Another story, by Times Ireland correspondent James Clarity, was headed: "Neither Rain Nor Traffic Dampens Irish Warmth for Clinton." This story had Clinton looking back to his 1995 Dublin visit as being "one of the great days of my Presidency and indeed one of the great days of my life."

Clarity concluded that the Irish government "and most Irish men and women" apparently felt it would be churlish to attack Clinton over Monica Lewinsky.

The Baltimore Sun gave space to First Lady Hillary Clinton’s arrival in Belfast a day before her husband. It reported that "Northern Ireland’s verdant landscape seems a world away from the Washington scandal that has threatened her husband’s presidency."

The Sun suggested that while all and sundry back in Washington were engrossed with the Lewinsky affair, the Belfast crowd didn’t much care.

In a subsequent report from Armagh, the Sun waxed lyrical in the opening paragraph: "This was President Clinton at his best, standing at twilight before the soaring spires of two cathedrals, speaking of peace on an island long embroiled in violence."

The primacy of peace was on the mind of USA Today, which led one story with the headline, "Clinton may find some peace in Northern Ireland." This was not a reference to the peace process.

The Washington Post decided that for all the grief wrought by Omagh, Clinton’s return to Northern Ireland "was mostly a cause for celebration for a community that sees him as a hero and for a president badly in need of a lift."

The Chicago Sun Times, on the other hand, played down the sense of celebration. Clinton’s tone, the paper said, "was one of warning and challenge, instead of celebration."

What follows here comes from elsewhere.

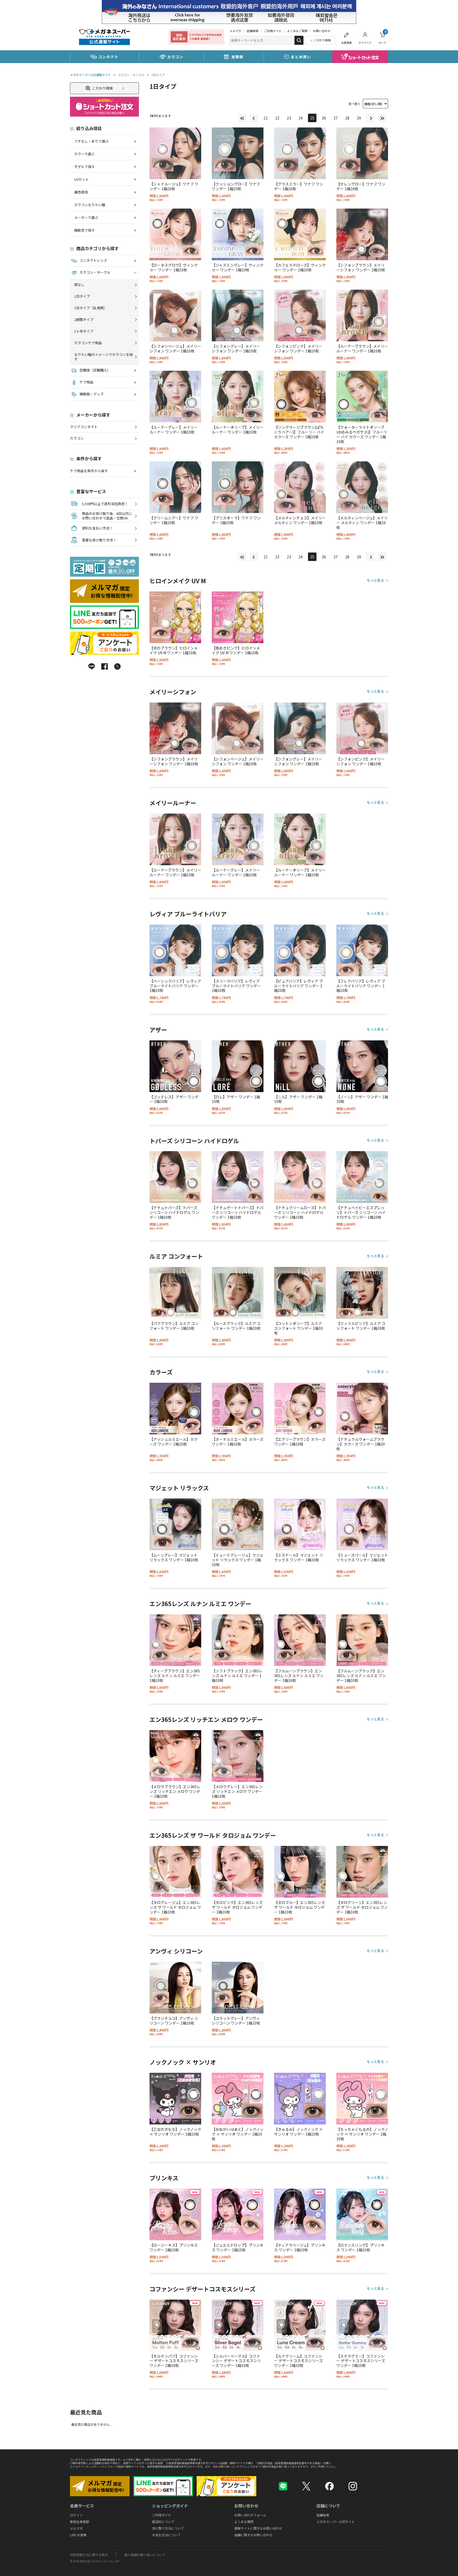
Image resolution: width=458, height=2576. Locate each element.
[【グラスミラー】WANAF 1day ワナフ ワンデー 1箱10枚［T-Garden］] (300, 153)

The Chicago Tribune, in an editorial coinciding with the visit, stated that "Gerry Adams and David Trimble, finally, find themselves, unconditionally on the same side."

The Los Angeles Times, meanwhile, was the only major west coast paper to assign a staff writer – Elizabeth Shogren – to the trip. The others relied on wire reports. Shawn Pogatchnik, who has covered Ireland in the past for the Associated Press, provided much of the wire copy. The Daily News in New York was one of the more prominent papers to rely largely on AP.